• SOURCE EXTRACT
>>

Kill, confuse, eat: how to stop locusts
Scientists in Nairobi are experimenting with new ways to tackle a second wave of locusts that threatens to devour East Africa's crops. At the International Centre of Insect Physiology and Ecology, the cafe serves locust kebabs; chefs are working on turning the insects into appetizing dishes, or into animal feed. Isolates from fungi and microbes that target locusts offer alternatives to widespread pesticide use. And introducing the smell of an adult locust among young insects can help to destroy swarms. “They get disoriented, the group breaks into pieces, they cannibalize each other," says chemical ecologist Baldwyn Torto.
Thomson Reuters Foundation News | 3 min read
Read more: Why gigantic locust swarms are challenging governments and researchers (Nature | 4 min read, from March)
US notifies UN that it’s leaving the WHO
The United States has formally notified the United Nations that it is withdrawing from the World Health Organization (WHO). Global-health experts warn that the move puts at risk everything from polio eradication to pandemic preparedness. Much is uncertain: the WHO’s founding constitution has no provision for countries to withdraw. “This is the end of an era of United States global-health leadership,” says public-health legal scholar Lawrence Gostin.

<<

List every approach to dealing with locusts that the news briefing above says scientists in Nairobi are working on.

• DATASET SECTION
>>

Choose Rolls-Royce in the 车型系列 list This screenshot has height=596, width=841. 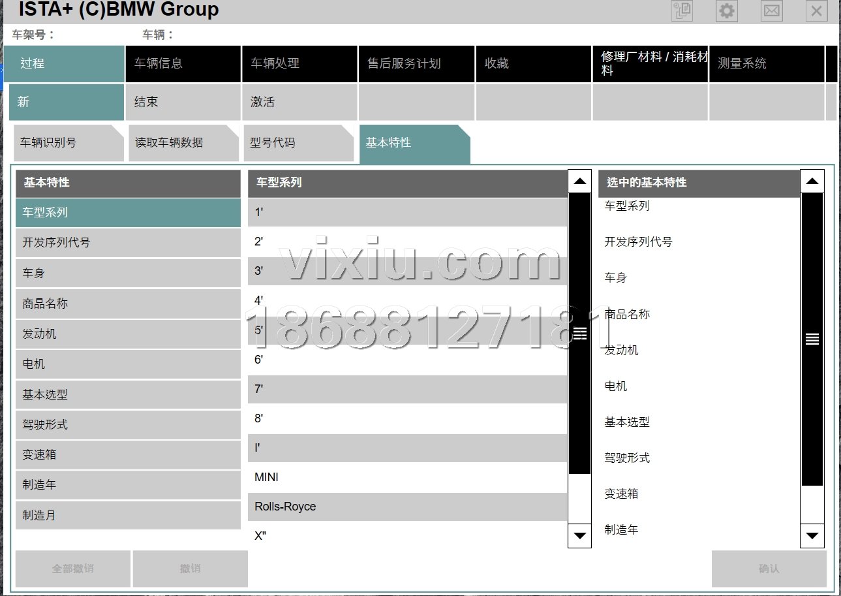[x=407, y=507]
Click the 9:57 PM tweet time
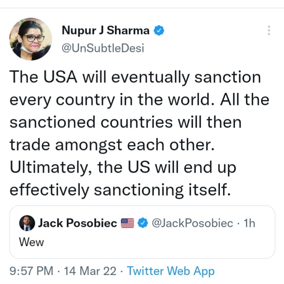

<<

• WRITTEN ANSWER
- Turning locusts into appetizing dishes for people, such as the locust kebabs served in the cafe
- Turning locusts into animal feed
- Using isolates from fungi and microbes that target locusts, as an alternative to widespread pesticide use
- Introducing the smell of an adult locust among young insects to break up swarms